*Source extract:*
━━━━━━━━━━
Sometimes I feel so tired that the regular rest, the one that satisfies most people- such as getting 8 to 9 hours of solid sleep without waking, taking a good nap after lunch, lying on the sofa letting time run away with no hurry, no schedule, no annoying appointments- that kind of rest is not enough for me.
When this happens to me I plunge into what I usually call “my suicidal vortex”, a whirlwind of foolish visions of a macabre nature, but very soothing to me.
During those critical days I spend hours and hours planning the best way of committing suicide, without suffering any pain and with my corpse intact.I love beautiful, neat corpses. So I devote most of my days to conceiving that perfect suicide.
I imagine a thousand ways of going to a better place and getting rid forever of the worldly fatigue that blocks my path to profound rest. Whenever I cross a street I fantasize about throwing myself impulsively under the wheels of a car. Even better, a long trailer truck pulling a bulky and heavy load. But that kind of death doesn’t suit me because I don’t want to finish like a shapeless mass of torn flesh. I can see the subway train in the distance and I think of throwing myself onto the tracks, but it is the same thing: my broken body in a pool of blood.
I imagine that I go into the wild sea, too far ahead, where I lose my feet and cannot feel the bottom. And I drown with no one around to help me. This is a very clean death, but I am terrified by the creatures that live below the water’s surface (my childhood trauma with sharks is still there, thanks to Spielberg, and although I don’t care to drown at sea, I DON’T WANT TO BE DEVOURED BY A GREAT WHITE SHARK FOR ANYTHING IN THIS GOD’S WORLD.
I lean over a balcony and I feel the attraction of the void, a voice calling me by my name. So, I jump into the void, looking for the ground that is awaiting me impatiently at the other end. But I have the same problem: I don’t want my body smashed and dismembered on the ground under the terrible impact.
So, I change the subject and start pondering where I can get a lethal poison that will do me in fulminantly without making my entrails burst in a long agony. I know that in the Serranía de Ronda, not far from where I live, mandrake grows, a mythical plant with a very toxic root. I may try and drink a strong decoction.
━━━━━━━━━━
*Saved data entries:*
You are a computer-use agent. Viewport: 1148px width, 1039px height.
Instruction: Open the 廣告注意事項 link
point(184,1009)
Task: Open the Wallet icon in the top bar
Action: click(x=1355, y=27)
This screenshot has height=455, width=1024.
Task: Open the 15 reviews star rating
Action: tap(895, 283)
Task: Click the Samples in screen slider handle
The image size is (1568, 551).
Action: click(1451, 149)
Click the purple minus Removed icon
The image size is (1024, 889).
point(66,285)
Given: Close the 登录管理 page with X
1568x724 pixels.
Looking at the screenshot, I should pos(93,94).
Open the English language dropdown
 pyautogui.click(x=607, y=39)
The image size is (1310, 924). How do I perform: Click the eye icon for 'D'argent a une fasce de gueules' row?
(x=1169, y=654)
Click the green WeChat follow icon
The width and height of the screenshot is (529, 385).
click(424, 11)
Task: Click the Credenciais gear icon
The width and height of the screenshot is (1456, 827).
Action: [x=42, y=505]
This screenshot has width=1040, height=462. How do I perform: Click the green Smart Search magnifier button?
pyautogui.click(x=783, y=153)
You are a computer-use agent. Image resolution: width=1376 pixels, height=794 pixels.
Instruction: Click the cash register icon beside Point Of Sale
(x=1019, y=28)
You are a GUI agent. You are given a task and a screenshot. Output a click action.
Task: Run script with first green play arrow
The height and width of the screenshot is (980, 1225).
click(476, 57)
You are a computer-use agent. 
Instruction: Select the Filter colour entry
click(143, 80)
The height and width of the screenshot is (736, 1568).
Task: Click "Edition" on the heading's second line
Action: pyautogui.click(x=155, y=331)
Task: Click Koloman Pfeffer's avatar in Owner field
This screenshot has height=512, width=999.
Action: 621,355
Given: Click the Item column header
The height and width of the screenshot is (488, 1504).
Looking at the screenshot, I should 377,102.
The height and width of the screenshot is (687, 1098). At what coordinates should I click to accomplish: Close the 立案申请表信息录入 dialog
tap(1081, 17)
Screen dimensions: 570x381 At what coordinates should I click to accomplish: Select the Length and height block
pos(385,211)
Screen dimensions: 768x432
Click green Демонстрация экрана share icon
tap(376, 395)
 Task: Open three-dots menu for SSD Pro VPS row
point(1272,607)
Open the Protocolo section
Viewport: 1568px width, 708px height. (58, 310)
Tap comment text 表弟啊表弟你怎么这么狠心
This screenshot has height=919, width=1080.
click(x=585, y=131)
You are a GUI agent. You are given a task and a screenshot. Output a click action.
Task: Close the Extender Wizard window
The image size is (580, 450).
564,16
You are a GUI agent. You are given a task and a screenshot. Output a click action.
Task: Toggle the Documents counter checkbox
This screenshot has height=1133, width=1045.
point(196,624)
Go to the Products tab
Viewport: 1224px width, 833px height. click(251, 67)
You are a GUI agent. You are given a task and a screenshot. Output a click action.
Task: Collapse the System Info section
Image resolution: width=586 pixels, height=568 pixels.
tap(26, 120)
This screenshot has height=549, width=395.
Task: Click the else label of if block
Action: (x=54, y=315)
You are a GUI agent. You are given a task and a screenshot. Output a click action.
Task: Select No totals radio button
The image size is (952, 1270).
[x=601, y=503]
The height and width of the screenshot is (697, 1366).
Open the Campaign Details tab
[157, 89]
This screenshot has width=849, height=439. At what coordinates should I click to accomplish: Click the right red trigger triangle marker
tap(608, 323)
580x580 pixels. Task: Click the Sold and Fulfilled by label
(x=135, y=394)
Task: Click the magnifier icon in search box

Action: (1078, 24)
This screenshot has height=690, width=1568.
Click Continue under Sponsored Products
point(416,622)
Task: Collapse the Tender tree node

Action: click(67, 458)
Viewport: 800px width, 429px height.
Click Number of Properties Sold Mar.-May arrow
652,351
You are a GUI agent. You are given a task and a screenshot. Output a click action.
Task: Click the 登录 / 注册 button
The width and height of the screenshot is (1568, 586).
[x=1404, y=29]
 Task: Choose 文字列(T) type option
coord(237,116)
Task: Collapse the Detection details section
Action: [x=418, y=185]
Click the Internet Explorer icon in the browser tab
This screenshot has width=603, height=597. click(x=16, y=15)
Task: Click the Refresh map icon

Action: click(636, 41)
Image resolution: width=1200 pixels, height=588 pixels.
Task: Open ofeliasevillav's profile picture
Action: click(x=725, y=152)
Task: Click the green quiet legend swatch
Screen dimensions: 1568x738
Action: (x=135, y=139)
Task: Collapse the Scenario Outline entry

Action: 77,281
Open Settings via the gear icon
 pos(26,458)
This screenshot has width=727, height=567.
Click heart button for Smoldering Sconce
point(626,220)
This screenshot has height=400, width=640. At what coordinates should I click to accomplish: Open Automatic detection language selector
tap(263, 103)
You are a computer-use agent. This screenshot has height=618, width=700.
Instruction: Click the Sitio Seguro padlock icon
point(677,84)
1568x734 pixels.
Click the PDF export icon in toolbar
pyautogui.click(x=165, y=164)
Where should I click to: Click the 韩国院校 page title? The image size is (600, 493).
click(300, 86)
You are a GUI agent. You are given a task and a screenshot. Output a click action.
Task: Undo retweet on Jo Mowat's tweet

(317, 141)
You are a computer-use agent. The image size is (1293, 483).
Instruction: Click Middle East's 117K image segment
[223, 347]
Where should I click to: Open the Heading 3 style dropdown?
━━━━━━━━━━
*Explore the material:*
- A) In the essay about the suicidal vortex, where does the writer say mandrake grows?
- B) Please extend the essay about the suicidal vortex, beginning after its final sentence.

*Responses for each task:*
- A) In the Serranía de Ronda, not far from where the writer lives.

- B)
I sharpen the kitchen knives nonstop and I visualize myself stabbing myself right through my heart, but I don’t trust my unsteady hand, let alone my bad aim. I want to die immediately. I like this classic very much: cutting my veins in the bath. I love the result: my dead body, stiff and rigid, so snow-white and intact, half sunk in red, bloody water. Will this method hurt much? It is my favorite one, at least for now.
The rod on which the living-room curtains hang becomes an improvised scaffold in my tired head and I see myself climbing the rungs of a portable ladder and adjusting the jump rope that used to belong to my daughter when she was a little girl around my neck. Suspended thus, I should die, asphyxiated, but what if I tie a lousy knot and I die slowly and painfully?
Fire is rejected. If every time I splash my hand with hot oil when frying eggs I see stars, so much it hurts, I just don’t want to know how much being burnt alive will hurt. My body all charred like Freddy Krueger or the Phantom of the Opera? And the fortune I have already spent on expensive beauty treatments, all for nothing? NO WAY!
´So, I turn to heart attack, but despite the fact that they are very common these days and kill a lot of people, you cannot choose the exact moment to have one. And although I can do everything possible to bring one of them on me, the idea of suffering a stroke terrifies me, as they are both cardiovascular diseases and the causes are the same. I believe in Murphy’s law, so instead of dying suddenly I could end my days in a vegetative state, severely mentally impaired.
Considering the situation, with so many problems, so many doubts and fears, my crazy suicidal inclination starts to fade away and I decide to reduce part of my extreme fatigue with less radical methods and, of course, reversible.